Cyrus Todiwala Machchi Na Pattice Nay Tamota Ni Gravy

Fish & Seafood

​Fish Cakes with Tomato Sauce


For the fish cakes

50g white fish fillets, skinned

1 large green chilli, chopped

2 cm piece of fresh ginger root, chopped

6-8 garlic cloves, chopped

2 tbsp chopped fresh coriander

1 tsp salt

1 tbsp lemon juice

1 egg

2 slices of white bread, soaked in water for a few seconds, then squeezed out thoroughly

For the Tamota Ni Gravy

2-3 tbsp oil

2 pieces of cinnamon stick

2 large dried red chillies, broken into 3-4 pieces each

2 small to medium onions, finely chopped

1 heaped tbsp ginger / garlic paste

5 tomatoes, chopped, or 400g can of chopped tomatoes

1 tbsp malt vinegar

1 tbsp grated jaggery

1 ½ tsp prepared tamarind pulp or paste, or 1 ½ tsp concentrate


For frying the fish cakes

100 g plain flour

2-3 eggs



1 First make the sauce.
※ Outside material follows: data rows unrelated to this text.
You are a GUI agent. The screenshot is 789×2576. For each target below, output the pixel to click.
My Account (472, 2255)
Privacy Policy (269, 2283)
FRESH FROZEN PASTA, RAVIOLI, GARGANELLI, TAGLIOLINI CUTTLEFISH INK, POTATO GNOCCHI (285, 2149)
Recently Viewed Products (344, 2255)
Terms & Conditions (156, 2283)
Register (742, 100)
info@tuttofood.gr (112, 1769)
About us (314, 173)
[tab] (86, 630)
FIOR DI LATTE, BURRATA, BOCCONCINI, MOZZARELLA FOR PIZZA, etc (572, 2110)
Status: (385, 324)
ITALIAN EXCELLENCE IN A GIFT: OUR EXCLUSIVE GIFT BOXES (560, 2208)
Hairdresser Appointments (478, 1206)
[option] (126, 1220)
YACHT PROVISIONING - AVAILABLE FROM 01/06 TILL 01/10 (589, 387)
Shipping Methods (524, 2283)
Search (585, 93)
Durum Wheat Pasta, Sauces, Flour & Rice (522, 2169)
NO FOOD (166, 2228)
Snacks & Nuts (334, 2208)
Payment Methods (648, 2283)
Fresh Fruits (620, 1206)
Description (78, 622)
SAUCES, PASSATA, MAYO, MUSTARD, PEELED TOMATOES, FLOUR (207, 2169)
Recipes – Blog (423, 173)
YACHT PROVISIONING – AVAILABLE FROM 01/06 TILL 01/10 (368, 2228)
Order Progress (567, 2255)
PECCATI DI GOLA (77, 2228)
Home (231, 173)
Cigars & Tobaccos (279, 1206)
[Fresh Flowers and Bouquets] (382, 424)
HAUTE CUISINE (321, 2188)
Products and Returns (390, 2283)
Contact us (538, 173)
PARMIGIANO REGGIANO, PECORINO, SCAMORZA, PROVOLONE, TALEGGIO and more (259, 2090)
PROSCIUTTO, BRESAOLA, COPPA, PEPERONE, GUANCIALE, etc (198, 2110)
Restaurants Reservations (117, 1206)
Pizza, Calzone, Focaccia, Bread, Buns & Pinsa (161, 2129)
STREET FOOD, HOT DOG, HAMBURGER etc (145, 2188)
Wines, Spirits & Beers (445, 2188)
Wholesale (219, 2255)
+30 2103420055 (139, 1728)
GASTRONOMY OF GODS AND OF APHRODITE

Heat the oil in a casserole, add the cinnamon sticks and sauté until swollen and deep brown in colour but not burnt. Add the chillies and cook for 15-20 seconds, then add the onions. Sauté until they are softened but not browned. Add the ginger/ garlic paste and sauté for a further minute or so, and then stir in the tomatoes. Add the vinegar, jaggery and tamarind, if using, then cover and simmer for 15-20 minutes, stirring occasionally, until thick and sauce like. Taste and add salt if necessary.

2 Next prepare the fish cakes. Put all ingredients in a food processor and process until well combined. Taste and add more salt if necessary. (If you prefer not to taste the raw mixture, fry a small piece and taste it. Don’t make the fish cakes until you have approved the taste for yourself).

3 Divide the mixture into 8 balls. Spread the flour out in a tray big enough to hold all the fish cakes. Beat the eggs thoroughly in a shallow bowl or soup plate. Pour enough oil into the frying pan to fill it to a depth of about 5 mm and set it o0ver a medium heat. Flatten each ball to about 1-1.5cm thick, smoothing the edges so they are not jagged or uneven. Dip each fish cake into the flour, then the egg, allowing excess egg to run off, and then place in the hot oil. Raise the heat if the oil begins to foam. If you want the fish cakes to have a frilly appearance, make sure the eggs are well beaten and fry the fish cakes strait away. Fry for a few minutes, turning once, until golden brown on both sides, then transfer to a tray lined with kitchen paper to drain.

4 Serve with tomato sauce. The fish cakes cxan also be eaten cold, stuffed in small bread rolls as a snack.